** Input for this task follows **
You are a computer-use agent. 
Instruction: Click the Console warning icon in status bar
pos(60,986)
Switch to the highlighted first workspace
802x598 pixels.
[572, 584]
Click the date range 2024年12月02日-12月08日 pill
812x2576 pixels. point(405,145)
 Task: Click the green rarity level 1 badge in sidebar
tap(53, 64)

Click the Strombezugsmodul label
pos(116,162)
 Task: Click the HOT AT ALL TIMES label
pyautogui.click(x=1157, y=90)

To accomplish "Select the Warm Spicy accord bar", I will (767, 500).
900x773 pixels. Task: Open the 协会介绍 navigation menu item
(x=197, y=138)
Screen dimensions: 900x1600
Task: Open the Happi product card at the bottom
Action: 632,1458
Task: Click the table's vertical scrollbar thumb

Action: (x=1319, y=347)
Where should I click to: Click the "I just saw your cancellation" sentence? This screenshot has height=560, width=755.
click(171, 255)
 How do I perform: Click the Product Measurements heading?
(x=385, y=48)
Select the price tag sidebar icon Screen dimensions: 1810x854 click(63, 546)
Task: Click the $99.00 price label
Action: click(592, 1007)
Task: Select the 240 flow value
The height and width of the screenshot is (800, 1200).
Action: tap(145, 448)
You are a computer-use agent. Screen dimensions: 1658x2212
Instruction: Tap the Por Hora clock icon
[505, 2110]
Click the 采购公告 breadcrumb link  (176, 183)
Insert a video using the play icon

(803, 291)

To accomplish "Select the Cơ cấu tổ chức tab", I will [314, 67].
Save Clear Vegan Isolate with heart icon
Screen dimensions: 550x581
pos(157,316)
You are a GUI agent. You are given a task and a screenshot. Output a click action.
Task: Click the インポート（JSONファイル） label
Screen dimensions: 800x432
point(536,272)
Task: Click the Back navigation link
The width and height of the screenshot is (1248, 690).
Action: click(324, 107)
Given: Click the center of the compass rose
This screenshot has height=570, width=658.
** End of Input for this task **
The problem = From the records, copy every line that has the string "link" in it.

Exercise response =
Click the 采购公告 breadcrumb link  (176, 183)
Task: Click the Back navigation link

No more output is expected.